After the formation of SDMCs, all levels of schooling had made progress, says Aradhya, referring to a CCL-NLSIU study that evaluated the impact of community participation. "The quality of physical work and specially the quality of construction work of additional classroom/s, toilets and compound wall had improved as compare to the construction made by government agencies like land army and public work departments. Overall improvement in the enrolment, retention and day to day administration and monitoring are clearly evident from the study."

But substantial numbers of SDMC parent-members statewide did not know their responsibilities and roles clearly, the CCL-NLSIU study had also found. Educationists acknowledge this, but are quick to point out that more training for parents is needed, not disempowerment. Asserts Aradhya, "the study clearly emphasized that there is new mood at the grassroots after the formation of SDMCs by transforming passive stake holders into active decision makers in the area of universalisation of school education."

The previous government had taken the decision to constitute SDMCs with election of parents in response to recommendations from a government task force on education headed then by the noted Dr.Raja Ramanna. Former CM S M Krishna formed the task force to study problems of primary school education in the state. Under Ramanna's leadership the body drafted measures on improving the standards in primary and secondary education, especially in rural areas. Ramanna passed away in September. While the nation condoled the loss of one of its most noted scientists, educationists in Karnataka had additional reasons to miss the noted citizen's presence.

Just before his demise, Dr.Ramanna had sent a spirited letter to current Chief Minister Dharam Singh. He asserted that that government's move went against the letter and spirit of the report from the task force on education. He asked the government to retain the representative nature of SDMC, in effect pressing the government to revoke its controversial directive.

Whichever direction the government finally moves towards, there are several worrisome corners to this most recent of downturns in education reform. Elected lawmakers -- MLAs and MPs -- making appointments into the administration is not necessarily undemocratic in itself. If anything, the opposite, i.e., politicians appointing or approving individuals to key administrative positions is a privilege of legislative power and tradition. But the greater need for direct citizens participation in local oversight has always contrasted poorly with the eagerness of political parties to penetrate even the tiniest of elected 'public offices' in the country. This and the otherwise frustrating criminalization of politics have been at the root of widespread opposition to the government's decision.

Advocacy groups in Karnataka plan to continue working with the central and state governments on a new central legislation that may sanction direct representation of parents in school management.
Second, the 2001 order that brought in direct election of parents into SDMCs was a mere GoK circular. Vidhana Soudha did not bless the direct elections in the SDMCs with legislative sanction. Also, the school council elections do not compare with municipal and panchayat elections where the well ensconced Election Commission and related laws hold sway. Says Aradhya, "The school polls were understood to have the status of elections in the cooperatives and other registered bodies where internal democracy is encouraged. It has the status of an internal democracy procedure. The GOK agreed that an officer of the education department would be observer for these elections." That was all.

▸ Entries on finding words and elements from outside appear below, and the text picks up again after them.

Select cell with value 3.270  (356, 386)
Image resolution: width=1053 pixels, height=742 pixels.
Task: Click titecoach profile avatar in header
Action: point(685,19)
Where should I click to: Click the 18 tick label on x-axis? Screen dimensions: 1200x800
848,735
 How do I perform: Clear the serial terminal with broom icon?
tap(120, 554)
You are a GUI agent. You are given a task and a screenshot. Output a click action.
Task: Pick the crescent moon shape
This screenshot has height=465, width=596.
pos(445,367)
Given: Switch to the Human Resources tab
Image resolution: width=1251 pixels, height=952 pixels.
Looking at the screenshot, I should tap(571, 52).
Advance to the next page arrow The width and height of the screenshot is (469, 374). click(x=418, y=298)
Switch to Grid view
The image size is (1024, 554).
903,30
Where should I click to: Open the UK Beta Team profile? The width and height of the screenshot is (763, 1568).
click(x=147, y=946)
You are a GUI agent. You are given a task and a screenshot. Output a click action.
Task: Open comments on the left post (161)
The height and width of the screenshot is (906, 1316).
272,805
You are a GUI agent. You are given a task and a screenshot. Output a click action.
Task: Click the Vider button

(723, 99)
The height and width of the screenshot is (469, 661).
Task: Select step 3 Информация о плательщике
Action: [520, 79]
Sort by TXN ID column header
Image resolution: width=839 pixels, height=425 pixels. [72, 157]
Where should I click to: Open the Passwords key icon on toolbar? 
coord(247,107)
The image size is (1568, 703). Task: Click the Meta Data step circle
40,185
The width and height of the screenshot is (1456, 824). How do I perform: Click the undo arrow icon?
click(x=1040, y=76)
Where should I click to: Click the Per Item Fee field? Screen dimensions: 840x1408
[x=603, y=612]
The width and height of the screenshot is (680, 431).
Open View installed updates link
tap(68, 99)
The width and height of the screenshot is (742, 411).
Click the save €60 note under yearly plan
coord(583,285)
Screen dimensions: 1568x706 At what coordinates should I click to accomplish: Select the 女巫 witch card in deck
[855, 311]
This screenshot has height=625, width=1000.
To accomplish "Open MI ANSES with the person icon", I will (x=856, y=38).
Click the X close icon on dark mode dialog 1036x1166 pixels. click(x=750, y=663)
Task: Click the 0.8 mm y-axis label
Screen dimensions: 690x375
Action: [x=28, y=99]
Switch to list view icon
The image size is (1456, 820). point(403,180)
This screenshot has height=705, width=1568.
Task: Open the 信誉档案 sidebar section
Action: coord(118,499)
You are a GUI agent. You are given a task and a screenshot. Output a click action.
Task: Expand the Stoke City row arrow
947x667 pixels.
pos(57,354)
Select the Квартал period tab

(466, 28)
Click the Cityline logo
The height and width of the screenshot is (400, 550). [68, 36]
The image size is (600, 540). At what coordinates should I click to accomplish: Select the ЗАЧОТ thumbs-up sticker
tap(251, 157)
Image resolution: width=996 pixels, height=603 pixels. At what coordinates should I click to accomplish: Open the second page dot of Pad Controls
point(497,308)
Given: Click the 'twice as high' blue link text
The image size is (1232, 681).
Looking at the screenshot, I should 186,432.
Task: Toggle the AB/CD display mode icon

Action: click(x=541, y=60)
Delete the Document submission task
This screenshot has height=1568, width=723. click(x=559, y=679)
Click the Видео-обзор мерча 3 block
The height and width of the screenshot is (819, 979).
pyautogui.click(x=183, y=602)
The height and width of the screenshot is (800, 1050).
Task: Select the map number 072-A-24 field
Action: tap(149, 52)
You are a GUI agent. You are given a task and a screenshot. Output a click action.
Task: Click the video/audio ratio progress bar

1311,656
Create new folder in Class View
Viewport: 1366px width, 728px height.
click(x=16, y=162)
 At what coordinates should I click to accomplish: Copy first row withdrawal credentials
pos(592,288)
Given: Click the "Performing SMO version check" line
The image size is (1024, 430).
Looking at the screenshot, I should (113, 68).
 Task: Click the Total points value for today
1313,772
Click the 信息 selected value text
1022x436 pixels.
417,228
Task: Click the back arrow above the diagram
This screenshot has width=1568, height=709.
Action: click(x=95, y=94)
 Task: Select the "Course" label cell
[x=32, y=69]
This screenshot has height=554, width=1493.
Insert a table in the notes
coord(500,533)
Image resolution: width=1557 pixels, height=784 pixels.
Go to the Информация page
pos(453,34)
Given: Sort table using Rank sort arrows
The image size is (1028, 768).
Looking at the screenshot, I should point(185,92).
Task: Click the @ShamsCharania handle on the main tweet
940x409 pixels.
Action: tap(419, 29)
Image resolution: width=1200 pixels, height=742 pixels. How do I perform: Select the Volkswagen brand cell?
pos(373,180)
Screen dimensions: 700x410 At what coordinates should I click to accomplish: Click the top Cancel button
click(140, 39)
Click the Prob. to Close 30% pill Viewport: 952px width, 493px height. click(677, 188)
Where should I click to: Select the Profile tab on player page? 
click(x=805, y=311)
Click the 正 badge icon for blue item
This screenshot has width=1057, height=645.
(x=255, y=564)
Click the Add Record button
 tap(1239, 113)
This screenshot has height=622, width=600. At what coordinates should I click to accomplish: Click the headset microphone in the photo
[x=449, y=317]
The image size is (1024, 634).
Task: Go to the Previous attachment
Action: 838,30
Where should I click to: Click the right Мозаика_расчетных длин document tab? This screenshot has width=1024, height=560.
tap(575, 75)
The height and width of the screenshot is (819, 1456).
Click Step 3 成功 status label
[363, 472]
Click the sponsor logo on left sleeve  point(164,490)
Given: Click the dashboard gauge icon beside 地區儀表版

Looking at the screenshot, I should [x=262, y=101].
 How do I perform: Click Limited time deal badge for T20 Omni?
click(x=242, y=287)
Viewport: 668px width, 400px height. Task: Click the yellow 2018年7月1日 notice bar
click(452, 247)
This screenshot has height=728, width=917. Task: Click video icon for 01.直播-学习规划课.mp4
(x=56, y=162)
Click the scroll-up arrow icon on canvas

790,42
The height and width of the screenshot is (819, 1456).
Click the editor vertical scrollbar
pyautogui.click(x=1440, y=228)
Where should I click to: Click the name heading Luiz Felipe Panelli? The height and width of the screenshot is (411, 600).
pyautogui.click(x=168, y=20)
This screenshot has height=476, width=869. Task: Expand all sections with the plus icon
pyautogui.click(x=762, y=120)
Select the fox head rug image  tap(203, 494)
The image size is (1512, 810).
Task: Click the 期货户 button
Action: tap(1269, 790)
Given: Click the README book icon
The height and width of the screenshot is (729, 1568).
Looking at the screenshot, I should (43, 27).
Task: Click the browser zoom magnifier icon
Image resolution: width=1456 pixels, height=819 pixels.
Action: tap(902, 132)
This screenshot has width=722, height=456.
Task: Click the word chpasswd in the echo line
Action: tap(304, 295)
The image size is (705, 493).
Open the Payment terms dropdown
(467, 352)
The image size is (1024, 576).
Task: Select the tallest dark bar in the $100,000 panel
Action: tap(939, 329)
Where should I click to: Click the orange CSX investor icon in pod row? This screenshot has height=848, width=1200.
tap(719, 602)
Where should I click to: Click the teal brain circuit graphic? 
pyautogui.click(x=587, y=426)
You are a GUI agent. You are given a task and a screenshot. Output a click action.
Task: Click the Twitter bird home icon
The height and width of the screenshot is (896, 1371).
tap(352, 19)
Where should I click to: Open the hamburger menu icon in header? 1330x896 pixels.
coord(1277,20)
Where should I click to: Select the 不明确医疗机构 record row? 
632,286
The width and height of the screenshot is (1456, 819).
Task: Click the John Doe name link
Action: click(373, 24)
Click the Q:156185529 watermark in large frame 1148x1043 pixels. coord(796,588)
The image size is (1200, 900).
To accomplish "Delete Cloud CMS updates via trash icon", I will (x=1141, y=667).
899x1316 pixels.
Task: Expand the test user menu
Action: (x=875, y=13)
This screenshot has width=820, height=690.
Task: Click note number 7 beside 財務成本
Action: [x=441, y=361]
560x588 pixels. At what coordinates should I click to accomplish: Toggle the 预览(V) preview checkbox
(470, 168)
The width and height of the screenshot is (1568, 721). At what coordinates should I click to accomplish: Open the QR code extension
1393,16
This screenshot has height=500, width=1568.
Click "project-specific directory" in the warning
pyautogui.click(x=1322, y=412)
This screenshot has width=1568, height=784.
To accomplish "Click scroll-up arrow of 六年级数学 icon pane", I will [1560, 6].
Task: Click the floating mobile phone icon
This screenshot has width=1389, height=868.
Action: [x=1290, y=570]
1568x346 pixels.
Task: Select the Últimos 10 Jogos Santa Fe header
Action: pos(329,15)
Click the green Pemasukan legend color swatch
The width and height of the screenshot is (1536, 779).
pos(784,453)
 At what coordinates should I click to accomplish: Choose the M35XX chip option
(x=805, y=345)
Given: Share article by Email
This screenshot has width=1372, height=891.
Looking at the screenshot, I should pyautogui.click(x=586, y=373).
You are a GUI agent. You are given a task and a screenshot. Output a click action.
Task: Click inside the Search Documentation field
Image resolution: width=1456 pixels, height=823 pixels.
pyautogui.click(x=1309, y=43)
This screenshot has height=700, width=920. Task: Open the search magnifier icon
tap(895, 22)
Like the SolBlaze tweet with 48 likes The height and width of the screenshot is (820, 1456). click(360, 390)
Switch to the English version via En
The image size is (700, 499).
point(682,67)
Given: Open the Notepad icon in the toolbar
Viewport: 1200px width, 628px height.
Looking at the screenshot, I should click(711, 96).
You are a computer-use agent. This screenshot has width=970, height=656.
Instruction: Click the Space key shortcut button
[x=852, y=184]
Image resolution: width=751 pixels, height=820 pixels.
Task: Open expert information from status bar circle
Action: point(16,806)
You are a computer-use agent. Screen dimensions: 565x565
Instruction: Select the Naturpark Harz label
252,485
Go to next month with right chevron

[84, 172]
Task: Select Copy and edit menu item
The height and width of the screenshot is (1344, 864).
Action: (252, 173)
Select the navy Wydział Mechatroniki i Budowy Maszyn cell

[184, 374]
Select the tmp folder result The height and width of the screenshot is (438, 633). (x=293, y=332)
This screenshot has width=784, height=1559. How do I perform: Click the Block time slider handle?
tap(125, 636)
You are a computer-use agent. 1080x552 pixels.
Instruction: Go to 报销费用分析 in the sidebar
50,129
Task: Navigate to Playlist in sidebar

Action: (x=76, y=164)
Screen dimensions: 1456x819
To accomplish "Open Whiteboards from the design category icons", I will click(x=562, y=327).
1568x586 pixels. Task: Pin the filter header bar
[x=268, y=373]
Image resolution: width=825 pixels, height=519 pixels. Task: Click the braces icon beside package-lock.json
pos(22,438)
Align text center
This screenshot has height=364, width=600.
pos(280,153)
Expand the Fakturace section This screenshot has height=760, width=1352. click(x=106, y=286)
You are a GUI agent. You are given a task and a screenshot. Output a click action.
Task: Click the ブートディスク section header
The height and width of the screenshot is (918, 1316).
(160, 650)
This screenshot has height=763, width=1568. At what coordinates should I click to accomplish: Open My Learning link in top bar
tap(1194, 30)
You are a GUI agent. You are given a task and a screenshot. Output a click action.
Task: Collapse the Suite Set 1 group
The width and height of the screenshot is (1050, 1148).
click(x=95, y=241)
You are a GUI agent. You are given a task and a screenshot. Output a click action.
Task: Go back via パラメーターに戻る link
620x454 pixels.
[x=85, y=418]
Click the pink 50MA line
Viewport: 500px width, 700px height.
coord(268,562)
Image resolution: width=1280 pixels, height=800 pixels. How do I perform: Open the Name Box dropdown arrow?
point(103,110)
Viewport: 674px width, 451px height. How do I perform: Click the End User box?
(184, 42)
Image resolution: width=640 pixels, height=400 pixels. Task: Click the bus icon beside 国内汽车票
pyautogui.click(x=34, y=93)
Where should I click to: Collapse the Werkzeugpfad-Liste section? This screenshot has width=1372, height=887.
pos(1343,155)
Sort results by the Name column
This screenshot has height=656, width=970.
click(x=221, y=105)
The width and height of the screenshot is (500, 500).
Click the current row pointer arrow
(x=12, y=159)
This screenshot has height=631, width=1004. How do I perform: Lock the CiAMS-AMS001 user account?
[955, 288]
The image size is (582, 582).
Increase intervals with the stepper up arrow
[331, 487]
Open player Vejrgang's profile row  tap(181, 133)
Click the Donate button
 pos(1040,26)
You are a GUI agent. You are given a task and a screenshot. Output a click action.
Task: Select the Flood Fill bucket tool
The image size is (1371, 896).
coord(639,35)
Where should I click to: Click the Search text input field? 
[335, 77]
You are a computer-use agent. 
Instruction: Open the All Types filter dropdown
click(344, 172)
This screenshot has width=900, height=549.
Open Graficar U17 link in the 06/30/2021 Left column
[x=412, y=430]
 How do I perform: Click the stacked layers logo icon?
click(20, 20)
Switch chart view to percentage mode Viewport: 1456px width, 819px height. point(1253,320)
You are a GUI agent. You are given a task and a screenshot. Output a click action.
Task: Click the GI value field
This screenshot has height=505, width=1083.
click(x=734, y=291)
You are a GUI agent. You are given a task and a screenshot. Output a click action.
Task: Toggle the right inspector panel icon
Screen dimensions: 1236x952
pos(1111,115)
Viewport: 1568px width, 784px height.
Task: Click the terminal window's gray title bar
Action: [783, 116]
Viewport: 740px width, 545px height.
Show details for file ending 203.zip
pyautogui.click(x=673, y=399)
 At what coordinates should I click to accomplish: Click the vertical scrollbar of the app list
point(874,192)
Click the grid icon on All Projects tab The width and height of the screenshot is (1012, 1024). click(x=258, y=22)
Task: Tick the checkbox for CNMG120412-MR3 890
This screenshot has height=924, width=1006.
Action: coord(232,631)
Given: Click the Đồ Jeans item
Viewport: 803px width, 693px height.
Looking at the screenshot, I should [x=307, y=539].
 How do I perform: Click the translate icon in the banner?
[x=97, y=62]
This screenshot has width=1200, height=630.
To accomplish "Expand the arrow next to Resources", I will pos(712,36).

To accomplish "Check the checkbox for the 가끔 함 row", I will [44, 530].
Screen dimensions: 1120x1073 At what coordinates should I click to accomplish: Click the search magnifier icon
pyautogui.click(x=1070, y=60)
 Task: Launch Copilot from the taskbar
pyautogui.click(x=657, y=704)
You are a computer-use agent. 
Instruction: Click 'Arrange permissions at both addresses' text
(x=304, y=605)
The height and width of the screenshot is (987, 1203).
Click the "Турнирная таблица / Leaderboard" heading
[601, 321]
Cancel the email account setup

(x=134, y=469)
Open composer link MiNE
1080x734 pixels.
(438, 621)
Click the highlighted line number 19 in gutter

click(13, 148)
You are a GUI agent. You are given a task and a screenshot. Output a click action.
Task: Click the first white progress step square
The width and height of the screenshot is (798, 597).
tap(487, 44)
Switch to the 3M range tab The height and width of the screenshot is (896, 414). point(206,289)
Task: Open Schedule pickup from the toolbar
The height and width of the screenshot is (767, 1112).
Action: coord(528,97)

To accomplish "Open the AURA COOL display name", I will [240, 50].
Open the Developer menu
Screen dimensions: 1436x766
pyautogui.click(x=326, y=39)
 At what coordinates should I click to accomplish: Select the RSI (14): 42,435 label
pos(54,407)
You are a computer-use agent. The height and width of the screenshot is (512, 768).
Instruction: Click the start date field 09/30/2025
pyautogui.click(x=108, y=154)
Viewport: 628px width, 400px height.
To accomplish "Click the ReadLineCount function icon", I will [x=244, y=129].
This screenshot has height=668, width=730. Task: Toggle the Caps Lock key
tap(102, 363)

Third, it is an irony that a mere directive from the executive is supposed to allow a separate power (legislators) to seat handpicked parents into school councils. This indicates a messed up decision making process with lawmakers preferring a backdoor approach to more robust debate in the state legislature. After all, it involves the legislators.

Despite all of this, Aradhya and others are hopeful of more progress, not less. Advocacy groups in Karnataka plan to continue working with the central and state governments on a new central legislation that may sanction direct representation of parents in school management, he says. In the meantime, the immediate fate of the SDMCs hangs in limbo.